3. Ensure Your Site Loads Quickly

This may mean not actually loading your content in real-time. Our article about Accelerated Mobile Pages (AMP) can break this down for you in more detail. Basically, formatting your website such that the content is already stored on a cloud server will tremendously decrease loading time. Less loading time means less frustrated visitors and more of your content being seen.

4. Use Large Fonts

Your desktop site probably uses around size 14 font. This is too small for mobile users. Some experts on the topic say to size the font you think would work for your mobile users and then increase that by 1 pt. As a rule of thumb, size your <body> text to no less than 16px if you’re still using pixels.

5. Keep User Experience in Mind

Just because you can create all the bells and whistles does not necessarily mean you should.
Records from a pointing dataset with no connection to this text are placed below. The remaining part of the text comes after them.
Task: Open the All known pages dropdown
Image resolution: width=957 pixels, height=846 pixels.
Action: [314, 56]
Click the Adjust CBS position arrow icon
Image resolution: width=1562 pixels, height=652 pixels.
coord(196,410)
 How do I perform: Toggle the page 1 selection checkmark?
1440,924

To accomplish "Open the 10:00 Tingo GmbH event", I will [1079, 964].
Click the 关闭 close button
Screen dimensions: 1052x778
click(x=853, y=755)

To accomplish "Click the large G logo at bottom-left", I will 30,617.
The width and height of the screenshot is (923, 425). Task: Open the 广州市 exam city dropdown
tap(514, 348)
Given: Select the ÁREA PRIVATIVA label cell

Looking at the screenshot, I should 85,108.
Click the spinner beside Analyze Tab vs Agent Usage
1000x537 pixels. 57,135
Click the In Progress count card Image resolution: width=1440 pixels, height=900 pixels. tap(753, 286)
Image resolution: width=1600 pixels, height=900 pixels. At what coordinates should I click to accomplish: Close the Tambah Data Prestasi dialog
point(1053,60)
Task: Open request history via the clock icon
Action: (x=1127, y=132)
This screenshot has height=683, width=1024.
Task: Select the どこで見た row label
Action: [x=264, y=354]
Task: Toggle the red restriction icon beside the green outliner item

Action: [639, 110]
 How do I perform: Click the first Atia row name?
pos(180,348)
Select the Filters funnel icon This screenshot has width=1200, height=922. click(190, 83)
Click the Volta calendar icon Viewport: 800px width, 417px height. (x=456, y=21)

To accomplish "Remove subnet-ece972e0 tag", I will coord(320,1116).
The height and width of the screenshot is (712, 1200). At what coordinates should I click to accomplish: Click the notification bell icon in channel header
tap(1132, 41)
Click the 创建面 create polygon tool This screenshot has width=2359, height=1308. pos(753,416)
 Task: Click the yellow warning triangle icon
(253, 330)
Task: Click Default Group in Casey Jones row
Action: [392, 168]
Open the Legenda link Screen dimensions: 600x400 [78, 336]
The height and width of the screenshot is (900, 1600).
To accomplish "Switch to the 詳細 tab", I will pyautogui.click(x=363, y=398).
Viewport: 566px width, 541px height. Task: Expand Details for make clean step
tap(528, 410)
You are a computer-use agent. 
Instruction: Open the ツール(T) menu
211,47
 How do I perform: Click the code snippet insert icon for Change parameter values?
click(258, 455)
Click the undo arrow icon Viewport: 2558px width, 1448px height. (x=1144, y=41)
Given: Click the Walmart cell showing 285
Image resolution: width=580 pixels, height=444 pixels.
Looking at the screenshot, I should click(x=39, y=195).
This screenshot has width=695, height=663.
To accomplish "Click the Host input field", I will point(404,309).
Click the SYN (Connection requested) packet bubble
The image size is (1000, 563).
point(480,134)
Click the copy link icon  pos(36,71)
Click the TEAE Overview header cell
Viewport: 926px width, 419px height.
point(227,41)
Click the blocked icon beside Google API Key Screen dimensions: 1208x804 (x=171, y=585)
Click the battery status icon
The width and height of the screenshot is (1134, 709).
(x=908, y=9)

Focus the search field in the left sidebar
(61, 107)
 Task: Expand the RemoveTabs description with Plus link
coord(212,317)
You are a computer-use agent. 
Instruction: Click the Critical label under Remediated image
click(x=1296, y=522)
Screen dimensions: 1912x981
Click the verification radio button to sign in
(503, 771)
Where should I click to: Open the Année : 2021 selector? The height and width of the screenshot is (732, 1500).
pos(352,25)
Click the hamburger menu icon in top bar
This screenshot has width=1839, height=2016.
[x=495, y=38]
Knowing your visitors will help you determine if they would utilize whatever feature you want to display. If it’s more about your own taste (or ego), then chances are you may want to think twice.

6. Don’t Lose The Point of Your Website

Like we mentioned in #2, the big question to ask is “Why are your visitors coming to your site?” It’s easy to get caught up in the design of a new website. Just remember to ensure your responsive design makes it easy for your visitors to see what you and they want to see.

7. Don’t Hide Content

Sometimes the layout of your website can go wonky when you convert a desktop site to a mobile site. Like we mentioned in #1, it’s better to design “mobile-first”. But, in the case you designed your desktop site first, you’re going to most likely need to resize photos, font, and possibly layout for your mobile site. Though this is time consuming, it is not impossible. Work at it so that you’re not hiding images or content from your visitors as a solution simply because it isn’t displaying correctly.

8. Don’t Clutter Content

A balance between content and white space is a must. You don’t want the reader to be overwhelmed and ultimately lose the message of your content. Likewise, you want the reader to be able to access your content without having to scroll through unnecessary white space. Leave the sidebars and multiple navigation menus out. Simplify your content and visuals, and then simplify again.

9. Don’t Fail To Test

Testing only your coding, though necessary, is not enough. Testing third-party coding/plugins/themes is highly recommended throughout your design process. However you use third-parties, their coding could be adding seconds to your load times. If you have a WordPress Site and want to know how fast your site is running, see “How Fast Does Your WordPress Website Run?“.

All in all, these 9 Do’s and Don’ts will help you get your Responsive Website up and running in no time. Start with a mobile-first approach and then scale up your desktop site, if necessary, to be more mouse-friendly.